▶ [Assignment]: Please show every line in the entries below that includes the word "computer".

▶ [Data records]:

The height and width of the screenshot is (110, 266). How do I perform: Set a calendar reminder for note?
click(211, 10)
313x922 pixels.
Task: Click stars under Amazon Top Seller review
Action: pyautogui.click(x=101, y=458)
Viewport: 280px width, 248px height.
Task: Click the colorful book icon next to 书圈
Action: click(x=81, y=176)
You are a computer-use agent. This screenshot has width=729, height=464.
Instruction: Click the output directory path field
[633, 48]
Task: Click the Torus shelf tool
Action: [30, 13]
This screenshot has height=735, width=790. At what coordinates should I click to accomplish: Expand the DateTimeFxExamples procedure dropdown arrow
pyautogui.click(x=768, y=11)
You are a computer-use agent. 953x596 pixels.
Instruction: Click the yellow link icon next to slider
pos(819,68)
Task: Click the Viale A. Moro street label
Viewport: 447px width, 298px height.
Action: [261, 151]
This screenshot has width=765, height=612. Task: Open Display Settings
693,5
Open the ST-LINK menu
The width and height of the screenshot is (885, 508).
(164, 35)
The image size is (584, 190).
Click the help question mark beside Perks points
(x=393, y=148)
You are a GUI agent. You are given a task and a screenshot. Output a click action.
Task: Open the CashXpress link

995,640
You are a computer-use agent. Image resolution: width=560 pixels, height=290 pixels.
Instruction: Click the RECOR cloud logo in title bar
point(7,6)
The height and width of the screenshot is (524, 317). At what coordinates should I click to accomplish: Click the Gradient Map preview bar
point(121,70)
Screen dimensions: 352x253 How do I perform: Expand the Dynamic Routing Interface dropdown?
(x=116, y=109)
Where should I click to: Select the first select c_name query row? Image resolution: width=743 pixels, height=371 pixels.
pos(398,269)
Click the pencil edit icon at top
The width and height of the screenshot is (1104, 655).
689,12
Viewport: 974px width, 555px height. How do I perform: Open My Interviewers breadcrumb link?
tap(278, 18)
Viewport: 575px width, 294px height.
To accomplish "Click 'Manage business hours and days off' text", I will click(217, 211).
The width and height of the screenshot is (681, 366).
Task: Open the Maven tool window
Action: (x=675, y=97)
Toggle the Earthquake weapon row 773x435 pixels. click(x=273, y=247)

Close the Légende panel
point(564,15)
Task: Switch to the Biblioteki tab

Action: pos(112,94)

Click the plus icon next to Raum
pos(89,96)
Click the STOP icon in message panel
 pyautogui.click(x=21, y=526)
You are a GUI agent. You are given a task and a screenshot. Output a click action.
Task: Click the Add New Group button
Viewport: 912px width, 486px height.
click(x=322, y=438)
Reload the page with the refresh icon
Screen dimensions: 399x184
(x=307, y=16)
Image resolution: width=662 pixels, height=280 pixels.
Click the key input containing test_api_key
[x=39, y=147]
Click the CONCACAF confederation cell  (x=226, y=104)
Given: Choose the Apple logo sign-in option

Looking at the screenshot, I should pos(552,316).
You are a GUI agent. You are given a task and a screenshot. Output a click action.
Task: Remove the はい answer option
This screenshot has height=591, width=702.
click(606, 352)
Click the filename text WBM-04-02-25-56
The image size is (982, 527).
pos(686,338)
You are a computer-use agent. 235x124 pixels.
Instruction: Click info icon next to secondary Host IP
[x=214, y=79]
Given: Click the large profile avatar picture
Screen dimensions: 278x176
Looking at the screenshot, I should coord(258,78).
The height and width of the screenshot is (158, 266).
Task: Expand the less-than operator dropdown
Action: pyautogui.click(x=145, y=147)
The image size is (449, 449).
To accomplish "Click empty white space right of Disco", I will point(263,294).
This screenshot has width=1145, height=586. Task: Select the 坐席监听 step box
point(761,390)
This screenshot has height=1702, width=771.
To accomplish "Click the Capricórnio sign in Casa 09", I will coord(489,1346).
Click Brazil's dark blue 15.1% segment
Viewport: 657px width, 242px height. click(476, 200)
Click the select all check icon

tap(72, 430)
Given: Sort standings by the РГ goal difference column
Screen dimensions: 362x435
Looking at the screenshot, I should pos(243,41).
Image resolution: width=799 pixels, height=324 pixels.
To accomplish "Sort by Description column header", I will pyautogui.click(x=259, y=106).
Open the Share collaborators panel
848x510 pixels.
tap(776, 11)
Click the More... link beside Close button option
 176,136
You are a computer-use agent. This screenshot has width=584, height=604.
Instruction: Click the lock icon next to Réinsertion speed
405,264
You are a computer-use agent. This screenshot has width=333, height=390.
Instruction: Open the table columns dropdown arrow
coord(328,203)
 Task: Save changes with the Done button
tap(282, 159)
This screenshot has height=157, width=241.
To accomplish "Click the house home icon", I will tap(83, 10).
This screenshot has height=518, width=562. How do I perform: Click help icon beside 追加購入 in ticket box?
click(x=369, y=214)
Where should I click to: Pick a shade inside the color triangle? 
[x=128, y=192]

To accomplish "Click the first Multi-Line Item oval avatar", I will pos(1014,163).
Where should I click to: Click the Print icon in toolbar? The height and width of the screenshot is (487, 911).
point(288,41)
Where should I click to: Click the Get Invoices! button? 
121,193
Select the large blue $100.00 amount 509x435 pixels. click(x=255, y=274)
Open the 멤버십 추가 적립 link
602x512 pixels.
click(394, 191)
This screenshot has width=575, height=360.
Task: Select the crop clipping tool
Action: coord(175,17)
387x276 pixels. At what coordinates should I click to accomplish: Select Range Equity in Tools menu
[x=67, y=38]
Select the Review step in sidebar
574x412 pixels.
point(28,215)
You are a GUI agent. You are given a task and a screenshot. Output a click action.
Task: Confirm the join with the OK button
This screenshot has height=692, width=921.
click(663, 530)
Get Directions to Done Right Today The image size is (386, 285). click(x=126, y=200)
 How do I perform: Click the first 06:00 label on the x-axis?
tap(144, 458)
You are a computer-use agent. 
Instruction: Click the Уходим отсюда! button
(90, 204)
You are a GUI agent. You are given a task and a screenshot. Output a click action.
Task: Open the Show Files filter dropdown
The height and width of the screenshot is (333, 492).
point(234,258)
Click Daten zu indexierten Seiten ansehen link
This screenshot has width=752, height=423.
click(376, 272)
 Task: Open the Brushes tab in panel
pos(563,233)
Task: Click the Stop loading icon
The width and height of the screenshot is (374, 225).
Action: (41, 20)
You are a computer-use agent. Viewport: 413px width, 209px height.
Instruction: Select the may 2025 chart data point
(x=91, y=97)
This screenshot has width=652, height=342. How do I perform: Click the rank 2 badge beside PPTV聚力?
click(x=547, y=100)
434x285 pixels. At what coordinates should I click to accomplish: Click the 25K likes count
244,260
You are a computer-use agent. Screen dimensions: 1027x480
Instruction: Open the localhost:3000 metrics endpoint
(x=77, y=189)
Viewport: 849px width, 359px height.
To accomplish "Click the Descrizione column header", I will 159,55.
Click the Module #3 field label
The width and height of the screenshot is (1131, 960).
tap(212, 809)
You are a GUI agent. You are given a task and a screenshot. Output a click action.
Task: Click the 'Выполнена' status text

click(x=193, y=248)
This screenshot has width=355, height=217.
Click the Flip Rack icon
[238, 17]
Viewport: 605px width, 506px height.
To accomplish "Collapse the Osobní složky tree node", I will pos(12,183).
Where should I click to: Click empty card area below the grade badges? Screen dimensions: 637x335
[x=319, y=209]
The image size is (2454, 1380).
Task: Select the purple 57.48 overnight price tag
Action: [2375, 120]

▶ [Task output]:
You are a computer-use agent. This screenshot has width=729, height=464.
You are a computer-use agent. 953x596 pixels.
You are a computer-use agent. Image resolution: width=560 pixels, height=290 pixels.
You are a computer-use agent. 235x124 pixels.
You are a computer-use agent. This screenshot has width=584, height=604.
You are a computer-use agent. This screenshot has width=333, height=390.
You are a computer-use agent. 
You are a computer-use agent. Viewport: 413px width, 209px height.
You are a computer-use agent. Screen dimensions: 1027x480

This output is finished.